The concept was revived for The Big Night In, a 20 April 2020 telethon held during the COVID-19 pandemic, in a skit which had the pair conducting a video call from their homes to discuss making a segment for the telethon.

==Reception==
The Trip received positive reviews. Andrea Mullaney of The Scotsman said that "on paper, The Trip sounds bloody awful: a cosy, luvvie giant in-joke for Steve Coogan and Rob Brydon", but went on to describe it as "completely brilliant" and "hilarious". Brian Viner of The Independent said: "The Trip never fails to oblige. I love it for its originality and its daring." John Crace of The Guardian described the show as "one of the funniest things on TV." Director Richard Curtis described the series as one of the greatest television programmes of all time at the 2013 British Comedy Awards. It was nominated, in 2011, for the BAFTA Television Award for Best Situation Comedy, and Steve Coogan won the award for Best Male Comedy Performance. It won the Best New Programme award at the 2012 Broadcast Awards in London. In 2018, Rob Brydon was nominated for the BAFTA Television Award for Best Male Comedy Performance, but lost out to Toby Jones for Detectorists.

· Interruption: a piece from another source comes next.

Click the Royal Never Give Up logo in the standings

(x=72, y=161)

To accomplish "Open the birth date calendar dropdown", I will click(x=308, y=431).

The second series, The Trip to Italy, also received positive reviews. Review aggregator Rotten Tomatoes reports that 87% of 54 film critics have given the film a positive review, with a rating average of 7.3 out of 10. Stephanie Zacharek of The Village Voice wrote that The Trip to Italy "is basically more of the same Trip ... Now we know just what to expect from Coogan and Brydon, although as long as you're willing to settle in for the ride, that's not necessarily a bad thing." Scott Foundas of Variety found the series a "warmly enjoyable continuation of their improvised cultural and culinary adventures." William Goss of Film.com wrote: "Plenty enjoyable for fans of the first one, but by the end, it also has the consistency of reheated comfort food." Amber Wilkinson of The Daily Telegraph gave the film version of The Trip to Italy a grade B score, writing that Coogan and Brydon's "improvisation has been honed to the point where the jokes land solidly without losing naturalism and the pair of them are clearly enjoying la dolce vita."

A review article of the series was published in the online quarterly film journal Senses of Cinema in 2015, which reflects upon its relationships to poetry, the work of Walter Benjamin, allegory, tragedy, mourning, Italian neorealism, Romanticism, and The Gravediggers scene from Shakespeare's Hamlet. In 2019, The Trip was ranked 95th on The Guardians list of the 100 best TV shows of the 21st century.

==International broadcast==
In Australia, the programme was first screened Wednesday nights at 10:00pm on ABC1 starting on 14 December 2011, six months after the feature film edit of The Trip was released.

==DVD releases==
The first series of The Trip was released on 13 December 2010. The second series was released on 12 May 2014, as well as a boxset featuring all 12 TV episodes, and a boxset of the film versions.

==Future==
In 2023, Coogan mentioned wanting to do a fifth series, perhaps in the two men's ancestral homes of Wales and Ireland. However, in 2024 Michael Winterbottom stated in an interview that there would be no more films in the series.

In February 2025, Coogan again had a driving ban reduced from six points and six months to five points and two months, saying that the longer disqualification would disrupt forthcoming filming and affect many people. In a letter to Birmingham Magistrates Court, Coogan cited a new instalment of The Trip as one such commitment, saying that filming was to start in June 2025. He had been caught speeding at 97 mph on a motorway in July 2024, and faced the prospect of a six-month ban as another six penalty points on his driving licence would have taken it to the twelve-point limit incurring the ban.
In an interview with new Late Late Show host Patrick Kielty in February 2025, Coogan admitted that he and Brydon were about to make another instalment.

In June 2025, a fifth series was confirmed by Sky, set in Scandinavia, with the name The Trip to the Northern Lights.